A cidade do Rio Grande do Sul, que foi a primeira que se fundou nesta província, data de 1737; conta hoje, ao que me dizem, 14.000 habitantes e tem muitas casas de comércio europeias, na maior parte alemãs. Os principais objetos de comércio são os couros e a carne-seca. As ruas principais, em que se veem lojas elegantes, são três, todas paralelas à praia. Há muitas casas de azulejos, o que dá impressão de asseio e elegância. A rua mais importante apresenta hoje muitas bandeiras de consulados; também há uma nesse famoso consulado inglês, donde saíram as diatribes tão injustas do Sr. Prendergast Vereker, origem do conflito a que a mediação portuguesa ainda, infelizmente, não conseguiu pôr termo. As ruas são calçadas; mas antes de se passarem as últimas casas da cidade, já se está num mar de areia, em que se torna muito custoso andar. No caminho da fortificação passamos por um hospital, que uma Santa Casa de Misericórdia está construindo, com o auxílio do governo. Por ora só há uma das quatro fachadas; mas há de ficar um edifício muito bonito; pelo menos muito grande.
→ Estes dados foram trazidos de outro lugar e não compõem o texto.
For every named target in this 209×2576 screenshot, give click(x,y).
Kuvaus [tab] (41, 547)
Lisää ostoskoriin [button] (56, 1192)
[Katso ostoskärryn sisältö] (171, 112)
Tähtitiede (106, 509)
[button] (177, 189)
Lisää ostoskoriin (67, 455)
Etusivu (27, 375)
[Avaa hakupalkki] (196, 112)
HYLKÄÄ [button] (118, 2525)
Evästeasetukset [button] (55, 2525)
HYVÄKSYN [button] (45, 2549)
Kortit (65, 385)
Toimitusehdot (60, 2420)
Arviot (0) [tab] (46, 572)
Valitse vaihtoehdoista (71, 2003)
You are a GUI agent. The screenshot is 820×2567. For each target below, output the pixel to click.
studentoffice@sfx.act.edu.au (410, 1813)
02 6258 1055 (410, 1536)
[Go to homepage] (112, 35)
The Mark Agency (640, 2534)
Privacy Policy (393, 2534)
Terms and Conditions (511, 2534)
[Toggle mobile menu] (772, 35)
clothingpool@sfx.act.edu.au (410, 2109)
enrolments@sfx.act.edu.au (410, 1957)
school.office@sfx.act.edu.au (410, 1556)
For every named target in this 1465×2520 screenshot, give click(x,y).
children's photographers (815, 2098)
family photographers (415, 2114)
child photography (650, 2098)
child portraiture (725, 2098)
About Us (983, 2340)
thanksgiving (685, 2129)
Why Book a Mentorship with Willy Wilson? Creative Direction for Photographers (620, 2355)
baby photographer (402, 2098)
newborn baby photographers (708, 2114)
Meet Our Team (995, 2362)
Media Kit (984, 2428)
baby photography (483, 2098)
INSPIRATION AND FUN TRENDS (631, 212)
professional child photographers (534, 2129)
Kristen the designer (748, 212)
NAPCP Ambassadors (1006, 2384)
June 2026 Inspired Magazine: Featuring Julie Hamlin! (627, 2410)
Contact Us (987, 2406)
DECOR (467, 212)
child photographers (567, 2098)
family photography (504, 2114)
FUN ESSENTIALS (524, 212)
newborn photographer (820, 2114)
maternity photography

A fortificação a que me referi, à qual dão o nome de trincheira, é uma simples linha de redentes que deve fechar, de uma a outra praia, a ponta de terra em que está edificada a cidade. Fez-se em toda esta extensão um muro vertical de alvenaria, indispensável para sustentar as terras ou, para melhor dizer, as areias que devem formar a obra. A falta de coerência destas areias dificulta muito os trabalhos, pois que ao mais pequeno vento logo se acumula areia do lado exterior do muro. Parece que já de há muito se pensava em construir esta defesa; porém só ultimamente se ativaram as obras. Resultou evidentemente esta resolução da ideia que no momento atual, e não sem fundamento, me parece dominar as autoridades e os habitantes da cidade.


Temem que, se os paraguaios entrarem, como é muito para recear, na parte oeste do Estado Oriental, se dê uma sublevação geral dos "blancos", e que nesse caso os orientais, transpondo a fronteira do Chuí, venham atacar esta cidade. Foi com a mesma ideia que se armou a Guarda Nacional a cavalo de todas as povoações que se estendem daqui até ao Chuí e das que ficam próximas ao Jaguarão.